La incomodidad de este cuento siempre me ha dejado pensando. ¿Qué haría yo? ¿Qué haríamos nosotros?
Una ciudad próspera, armoniosa, llena de felicidad y donde todo parece perfecto. Un paraíso casi. Esa es Omelas. Un lugar donde hay belleza por todos lados, celebraciones y bienestar. No existe conflicto o tensión. Sin embargo, toda esa felicidad depende de una condición.
¿De qué depende realmente? ¿Del buen trabajo de todos? ¿Del buen corazón de los que ahí habitan? ¿De ciudadanos ejemplares?
No.
Omelas, parte del cuento de ficción de 1973 de Ursula K. Le Guin, sostiene su utopía en algo perturbador, pero que definitivamente nos cuestiona moralmente. El esplendor de Omelas requiere que un niño desafortunado viva perpetuamente en la miseria, en condiciones infrahumanas. Esa es la condición para que todo lo demás funcione, y todos lo saben. Algunos habitantes lo visitan, ven el horror y siguen con sus vidas. Se convencen de que el costo, aunque brutal, sostiene un bien mayor. Otros, en cambio, solo se van en silencio y no regresan. Omelas, sin embargo, sigue existiendo.
La incomodidad de este cuento siempre me ha dejado pensando. ¿Qué haría yo? ¿Qué haríamos nosotros?
Guatemala no es Omelas. Pero la lógica de lo que toleramos, de lo que aprendemos a ignorar o justificar, sí es familiar. Aquí también hay arreglos que funcionan para algunos mientras otros cargan con los costos. Y no hablo de esa narrativa simplista de suma cero entre ricos y pobres (que cualquier noción básica de economía desmonta). Hablo de privilegios y abusos de una clase política desconectada del ciudadano que, al final, financia excesos, ineficiencias y, muchas veces, corrupción. Lamentablemente, acá no es un solo niño, son miles los que sufren mientras otros gozan.

------------------------------------------------------------

▶ **TAREAS POR REALIZAR**
A: Según el texto sobre Omelas, ¿qué termina financiando el ciudadano? Enumera todo lo que se menciona.
B: Sigue escribiendo el texto sobre Omelas desde su última oración.

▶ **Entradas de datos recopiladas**
------------------------------------------------------------

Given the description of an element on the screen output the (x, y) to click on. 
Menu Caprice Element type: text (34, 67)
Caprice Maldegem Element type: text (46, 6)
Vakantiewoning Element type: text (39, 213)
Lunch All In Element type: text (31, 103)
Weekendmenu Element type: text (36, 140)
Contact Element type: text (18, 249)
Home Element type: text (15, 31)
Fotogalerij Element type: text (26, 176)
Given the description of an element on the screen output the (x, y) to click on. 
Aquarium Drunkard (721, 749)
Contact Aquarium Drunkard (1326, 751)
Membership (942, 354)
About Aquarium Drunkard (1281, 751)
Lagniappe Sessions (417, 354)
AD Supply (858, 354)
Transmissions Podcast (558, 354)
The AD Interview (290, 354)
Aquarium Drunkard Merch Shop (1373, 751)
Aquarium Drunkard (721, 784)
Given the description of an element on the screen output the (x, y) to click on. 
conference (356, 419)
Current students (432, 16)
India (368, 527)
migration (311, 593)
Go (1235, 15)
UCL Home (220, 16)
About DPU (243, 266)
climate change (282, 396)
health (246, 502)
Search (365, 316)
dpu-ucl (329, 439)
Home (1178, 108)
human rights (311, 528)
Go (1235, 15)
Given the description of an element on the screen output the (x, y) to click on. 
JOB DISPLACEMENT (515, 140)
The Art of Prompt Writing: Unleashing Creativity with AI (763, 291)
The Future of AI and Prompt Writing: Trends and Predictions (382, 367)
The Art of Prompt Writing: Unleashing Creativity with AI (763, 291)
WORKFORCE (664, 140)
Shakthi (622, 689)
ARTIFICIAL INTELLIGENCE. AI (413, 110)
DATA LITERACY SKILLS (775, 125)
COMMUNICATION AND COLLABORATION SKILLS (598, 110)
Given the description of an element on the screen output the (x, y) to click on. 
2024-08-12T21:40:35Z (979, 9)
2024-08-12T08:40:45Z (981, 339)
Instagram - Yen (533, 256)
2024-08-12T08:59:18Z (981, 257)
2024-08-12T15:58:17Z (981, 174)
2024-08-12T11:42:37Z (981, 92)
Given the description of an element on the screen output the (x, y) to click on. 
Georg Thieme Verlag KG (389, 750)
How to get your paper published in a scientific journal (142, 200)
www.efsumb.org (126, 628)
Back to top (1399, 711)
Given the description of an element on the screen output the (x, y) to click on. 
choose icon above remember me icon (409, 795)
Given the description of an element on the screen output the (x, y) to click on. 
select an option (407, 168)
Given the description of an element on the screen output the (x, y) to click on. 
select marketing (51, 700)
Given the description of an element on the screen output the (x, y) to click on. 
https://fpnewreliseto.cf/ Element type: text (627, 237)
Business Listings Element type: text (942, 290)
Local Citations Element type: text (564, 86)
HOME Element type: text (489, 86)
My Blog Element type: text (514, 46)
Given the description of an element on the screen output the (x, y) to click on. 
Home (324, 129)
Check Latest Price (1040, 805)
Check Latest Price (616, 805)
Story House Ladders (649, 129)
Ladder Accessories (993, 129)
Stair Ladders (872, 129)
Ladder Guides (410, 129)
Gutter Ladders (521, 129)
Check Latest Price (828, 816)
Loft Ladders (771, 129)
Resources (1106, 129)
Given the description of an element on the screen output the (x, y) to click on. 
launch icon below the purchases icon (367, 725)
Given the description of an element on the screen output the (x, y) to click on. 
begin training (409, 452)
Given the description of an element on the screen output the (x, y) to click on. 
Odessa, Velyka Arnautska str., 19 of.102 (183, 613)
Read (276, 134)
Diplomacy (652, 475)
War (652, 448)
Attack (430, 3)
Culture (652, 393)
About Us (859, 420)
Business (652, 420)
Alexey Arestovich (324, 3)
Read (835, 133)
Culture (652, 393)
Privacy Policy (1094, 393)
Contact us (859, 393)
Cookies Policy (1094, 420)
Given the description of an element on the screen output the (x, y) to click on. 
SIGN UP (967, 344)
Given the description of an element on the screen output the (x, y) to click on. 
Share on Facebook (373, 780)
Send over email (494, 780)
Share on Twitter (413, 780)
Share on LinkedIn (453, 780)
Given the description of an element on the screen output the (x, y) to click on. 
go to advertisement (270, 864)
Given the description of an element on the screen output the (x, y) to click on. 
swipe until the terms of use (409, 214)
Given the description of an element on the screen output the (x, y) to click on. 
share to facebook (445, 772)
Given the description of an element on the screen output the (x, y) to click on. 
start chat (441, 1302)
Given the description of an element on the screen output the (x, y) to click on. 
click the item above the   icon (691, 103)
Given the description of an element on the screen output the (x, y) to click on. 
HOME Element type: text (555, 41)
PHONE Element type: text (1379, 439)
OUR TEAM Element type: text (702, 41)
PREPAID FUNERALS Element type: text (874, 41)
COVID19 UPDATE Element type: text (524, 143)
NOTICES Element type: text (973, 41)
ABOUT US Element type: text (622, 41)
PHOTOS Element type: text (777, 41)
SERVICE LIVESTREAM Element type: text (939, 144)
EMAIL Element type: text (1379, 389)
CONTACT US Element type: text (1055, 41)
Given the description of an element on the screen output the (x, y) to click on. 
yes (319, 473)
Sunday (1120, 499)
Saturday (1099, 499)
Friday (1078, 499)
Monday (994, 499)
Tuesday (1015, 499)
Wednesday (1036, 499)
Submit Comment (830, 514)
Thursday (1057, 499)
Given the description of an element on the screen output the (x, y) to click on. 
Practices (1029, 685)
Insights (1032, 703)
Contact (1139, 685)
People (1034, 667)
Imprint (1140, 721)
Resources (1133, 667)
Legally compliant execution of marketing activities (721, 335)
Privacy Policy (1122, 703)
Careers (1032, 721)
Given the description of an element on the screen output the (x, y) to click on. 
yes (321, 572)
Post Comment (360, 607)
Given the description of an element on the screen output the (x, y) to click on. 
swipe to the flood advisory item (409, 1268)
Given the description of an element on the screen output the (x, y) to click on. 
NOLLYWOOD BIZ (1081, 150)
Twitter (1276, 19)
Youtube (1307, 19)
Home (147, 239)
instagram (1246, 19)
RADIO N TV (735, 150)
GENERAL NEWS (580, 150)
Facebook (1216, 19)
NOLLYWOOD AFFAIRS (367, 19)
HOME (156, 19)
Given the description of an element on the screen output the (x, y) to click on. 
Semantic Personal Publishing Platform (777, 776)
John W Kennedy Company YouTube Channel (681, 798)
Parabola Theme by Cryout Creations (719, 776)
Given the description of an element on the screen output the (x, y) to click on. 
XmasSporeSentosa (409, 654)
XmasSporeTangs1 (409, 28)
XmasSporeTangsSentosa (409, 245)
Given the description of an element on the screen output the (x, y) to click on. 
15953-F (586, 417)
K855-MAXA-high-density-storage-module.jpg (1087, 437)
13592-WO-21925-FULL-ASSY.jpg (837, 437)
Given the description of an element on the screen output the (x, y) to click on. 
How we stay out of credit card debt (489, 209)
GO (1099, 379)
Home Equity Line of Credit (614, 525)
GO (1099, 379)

------------------------------------------------------------

▶ **RESPUESTAS DE EJERCICIOS**
A: Excesos, ineficiencias y, muchas veces, corrupción.

B:
Mientras tanto, normalizamos malas decisiones públicas, recursos desperdiciados, instituciones que fallan. “Así ha sido siempre”, repetimos, como si eso resolviera algo.
El dilema no es si estamos satisfechos con lo que hay, es si estamos dispuestos a hacer frente a ello.
Frente a esto, las respuestas de los guatemaltecos se parecen a las de Omelas. Hay quienes se quedan y se adaptan a la cultura de mediocridad, de sacar provecho donde se pueda o aprovecharse. Otros se van (literal y figurativamente) y se desconectan de lo público, ya no participan, abandonan la expectativa de cambio.
Ambas reacciones son entendibles. Pero ninguna construye una verdadera República.
Las reglas y las instituciones son indispensables para la República que queremos, pero no bastan por sí solas. También requiere ciudadanos que no acepten que el costo de la “estabilidad” recaiga siempre en los mismos, ni que unos pocos se beneficien a costa de todos. Eso exige algo más que indignación coyuntural. Exige permanecer.
No permanecer y adaptarse, tampoco permanecer y resignarse. Permanecer con la disposición, a veces, incómoda de cuestionar, involucrarse y hacer cambio. Ese es el punto difícil. El próximo año con las elecciones nos encontramos otra vez en esa decisión difícil y con ella la tentación de siempre: retirarse y desconectarse de todo lo que pase o quedarse sin volverse cómplice, es decir, solo tolerar las campañas, votar sin convicción y esperar que todo resulte más o menos bien.
En el cuento de Omelas, los que se van nunca regresan. No sabemos si encuentran algo mejor o si logran construir algo distinto. Pero lo que queda claro es que su partida no transforma Omelas. El dilema no es si estamos satisfechos con lo que hay, es si estamos dispuestos a hacer frente a ello.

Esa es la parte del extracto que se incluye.